Ad oggi, in Italia, si conta una vittima femminile di omicidio ogni tre giorni. A luglio 2025, 52 sono state le vittime donne di omicidio e, tra queste, 45 sono vittime di femminicidio avvenuto in ambito familiare/affettivo e 45 per mano di un ex partner. Si noti che il totale degli omicidi volontari nello stesso periodo (ricomprendenti vittime maschili) ammonta a 156.

Ogni femminicidio, spesso preceduto da condotte anticipatorie dell’evento – tra le quali lo stalking ne rappresenta il precursore più diffuso, unito a condotte violente, fisiche o anche psicologiche – matura la propria essenza nell’ambito familiare o, come in questo caso, in un contesto di relazioni sentimentali non necessariamente stabili, soprattutto dal punto di vista emotivo.

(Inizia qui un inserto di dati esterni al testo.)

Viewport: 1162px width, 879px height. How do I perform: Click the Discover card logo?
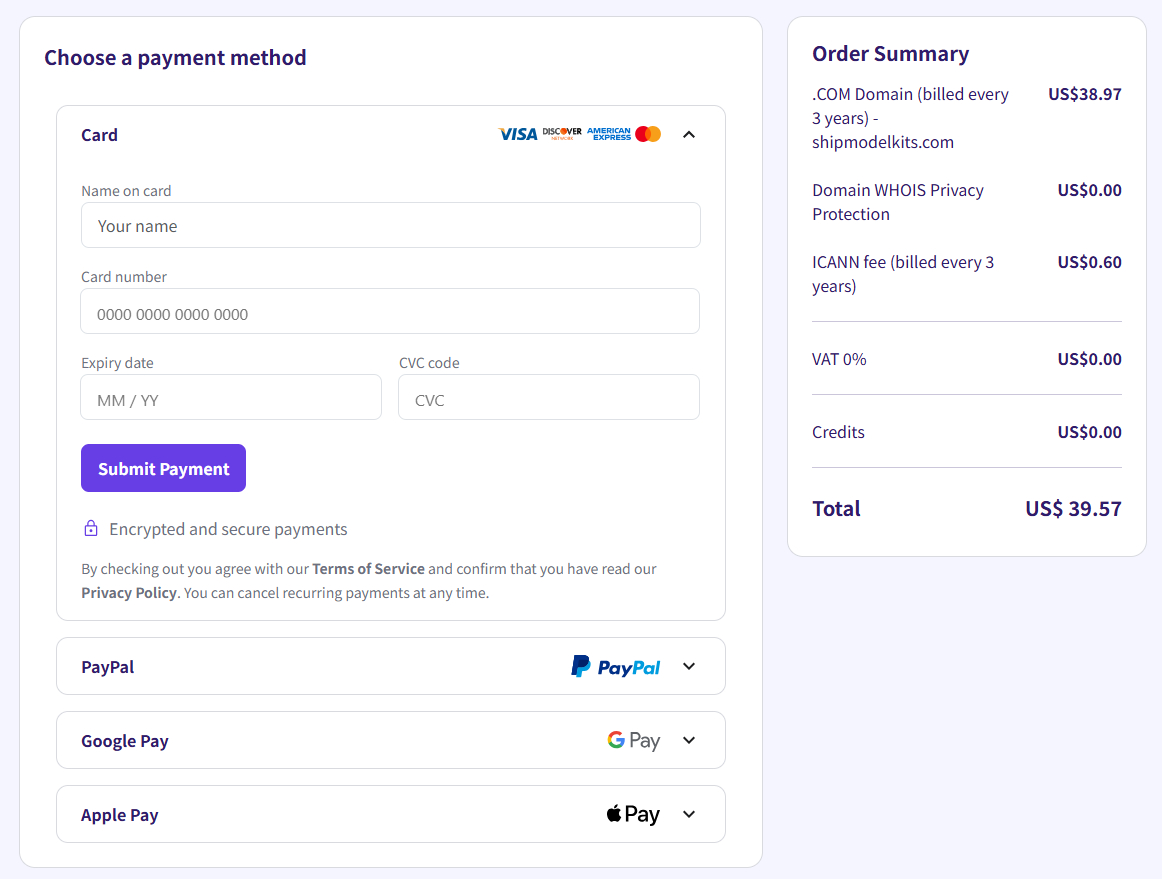tap(562, 133)
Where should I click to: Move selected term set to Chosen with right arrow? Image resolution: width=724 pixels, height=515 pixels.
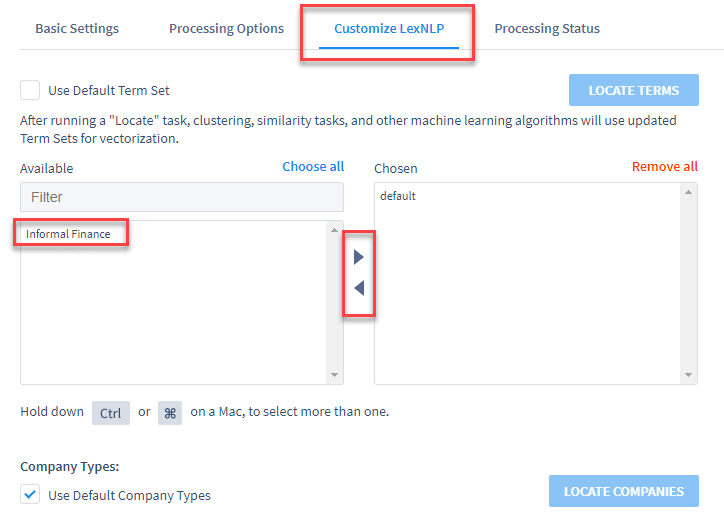[359, 257]
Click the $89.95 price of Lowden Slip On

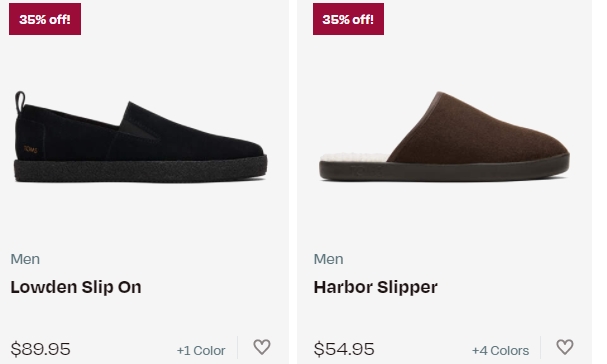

Ora, che cosa sia il femminicidio è ben chiaro, soprattutto nell’ambito della dottrina criminologica o penalistica che, sul punto, è unanime nel dare valore al significato delle parole, da adeguarsi al contesto sociale che ne impone un’evoluzione dal punto di vista giuridico.

Ma questa chiarezza concettuale, tuttavia, potrebbe non essere ben nota ai tanti (e sono tanti!) che ancora non comprendono la necessaria esigenza di nominare le cose con il proprio nome, di “dire le cose come stanno”. Penso a tutti quelli che – sommariamente – continuano ad affermare che “esiste già il reato di omicidio, ed esso si riferisce agli uomini sia quanto alle donne” e che “si esagera nel voler a tutti i costi parlare di femminicidio”.

Cercando di stare lontani da giudizi – che sarebbero molto crudi, in questo senso – bisognerebbe invece avere ben chiara la struttura del concetto di femminicidio e che l’uccisione della propria partner, uccisa in quanto donna, da un lato, e l’uccisione di una donna nel corso di una rapina o per un incidente stradale, sono concetti ben diversi, giuridicamente e, soprattutto, dal punto di vista sociologico.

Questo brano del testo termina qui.